Menurutnya, dalam peristiwa pidana umum, jika terdakwa didakwa pasal penggelapan, maka pembelinya bisa dikenakan pidana yakni sebagai penadah. 

"Apalagi ini dalam tindak pidana korupsi, kenapa pembeli barang hasil penggelapan kok masih berkeliaran," keluhnya.

Selain itu, Abdurrahman menilai bahwa perkara yang menjerat kliennya setengah hati. Karena menurutnya, peristiwa hukum pidana harus berangkai dan runtun, ada peran, ada turut serta dan pemerserta.

"Apalagi pasalnya 10 dan 15 ini kan percobaan dari undang-undang korupsi.
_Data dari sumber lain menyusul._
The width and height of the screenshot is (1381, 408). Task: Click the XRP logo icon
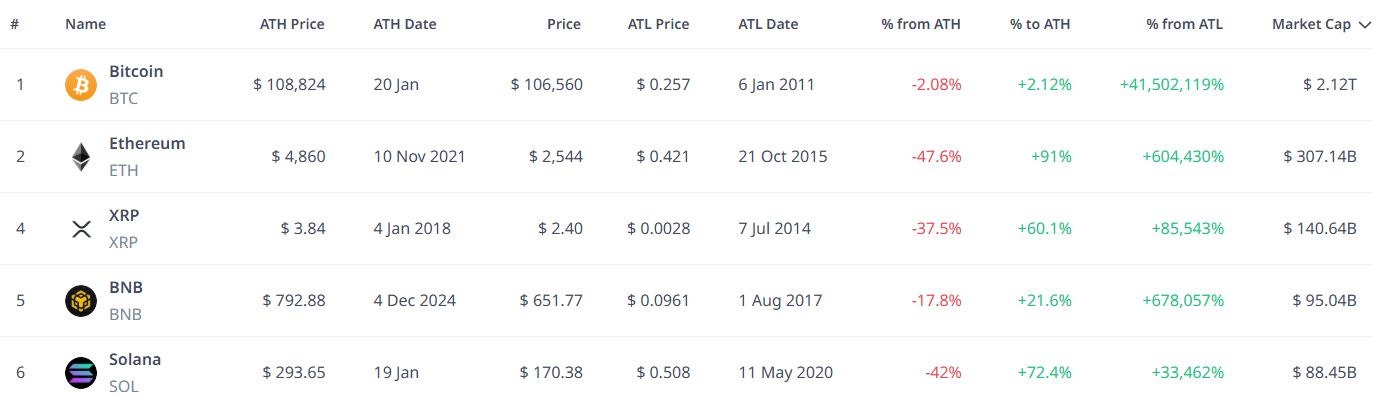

Berartikan coba-coba. Kenapa percobaan? karena yang didakwakan itu setengah hati," ujarnya.

"Harusnya ini ada pelaku yang menjualkan dan pembeli, kenapa itu dibiarkan," pungkas Abdurrahman.

Dijelaskan dalam surat dakwaan jaksa, perbuatan terdakwa menjual barang hasil penegakan peraturan daerah dilakukan pada 17 Mei 2022 sampai dengan 23 Mei 2022.

Aksi terdakwa menjual barang sitaan dilakukan dengan modus operandi yakni penyalahgunaan wewenang jabatan (abuse of power) yang dimilikinya. Sehingga dengan wewenang tersebut dipergunakan untuk memperdaya dan menggerakkan orang lain baik itu bawahannya ataupun pihak ketiga, dengan alasan pembersihan dan dilakukan pemasangan paving, sehingga barang sitaan yang berada di gudang Satpol PP akan dikeluarkan semua.

Pihak ketiga tersebut adalah saksi Sunadi alias Cak Sup, saksi Yateno alias Yatno, saksi Mohammad S Hanjaya alias Abah Yaya, dan saksi Slamet Sugianto alias Sugi untuk mencarikan pembeli. 

Namun ternyata empat saksi tersebut gagal mendapatkan pembeli seperti yang diinginkan terdakwa. Kemudian terdakwa bertemu saksi Abdul Rahman dan menyepakati jual beli seharga Rp 500 juta untuk seluruh barang sitaan yang berada di gudang Satpol PP. 

Atas dasar kesepakatan tersebut saksi Abdul Rahman memilah dan mengangkut besi-besi dengan menggunakan dua truk, yang kemudian dijual ke PT Raksa dengan harga Rp 45 juta.

Atas perbuatannya, terdakwa didakwa pasal 10 huruf a, pasal 10 huruf b jo pasal 15 jo pasal 18 UU RI Nomor 31 Tahun 1999 tentang Pemberantasan Tindak Pidana Korupsi sebagaimana telah diubah dengan UU RI Nomor 20 Tahun 2001 tentang perubahan atas UU RI Nomor 31 Tahun 1999 tentang Pemberantasan Tindak Pidana Korupsi.